TASK GOAL: Copy the lines below exactly as they appear, every one of them.

INPUT MATERIAL:
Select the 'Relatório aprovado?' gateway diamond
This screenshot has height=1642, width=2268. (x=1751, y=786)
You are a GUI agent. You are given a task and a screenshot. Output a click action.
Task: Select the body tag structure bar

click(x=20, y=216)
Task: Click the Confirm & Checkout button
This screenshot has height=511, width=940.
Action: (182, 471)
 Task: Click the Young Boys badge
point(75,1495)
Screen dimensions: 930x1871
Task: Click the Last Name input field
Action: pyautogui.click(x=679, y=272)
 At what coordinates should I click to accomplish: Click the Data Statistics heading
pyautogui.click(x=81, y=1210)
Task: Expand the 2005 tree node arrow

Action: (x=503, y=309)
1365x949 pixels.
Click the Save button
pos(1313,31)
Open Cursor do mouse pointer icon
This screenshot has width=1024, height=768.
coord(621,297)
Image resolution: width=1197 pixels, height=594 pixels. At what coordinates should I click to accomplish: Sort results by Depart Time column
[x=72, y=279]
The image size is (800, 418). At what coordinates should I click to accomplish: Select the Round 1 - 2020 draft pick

ANSWER TO THE EXERCISE:
Select the 'Relatório aprovado?' gateway diamond
This screenshot has height=1642, width=2268. (x=1751, y=786)
You are a GUI agent. You are given a task and a screenshot. Output a click action.
Task: Select the body tag structure bar

click(x=20, y=216)
Task: Click the Confirm & Checkout button
This screenshot has height=511, width=940.
Action: (182, 471)
 Task: Click the Young Boys badge
point(75,1495)
Screen dimensions: 930x1871
Task: Click the Last Name input field
Action: pyautogui.click(x=679, y=272)
 At what coordinates should I click to accomplish: Click the Data Statistics heading
pyautogui.click(x=81, y=1210)
Task: Expand the 2005 tree node arrow

Action: (x=503, y=309)
1365x949 pixels.
Click the Save button
pos(1313,31)
Open Cursor do mouse pointer icon
This screenshot has width=1024, height=768.
coord(621,297)
Image resolution: width=1197 pixels, height=594 pixels. At what coordinates should I click to accomplish: Sort results by Depart Time column
[x=72, y=279]
The image size is (800, 418). At what coordinates should I click to accomplish: Select the Round 1 - 2020 draft pick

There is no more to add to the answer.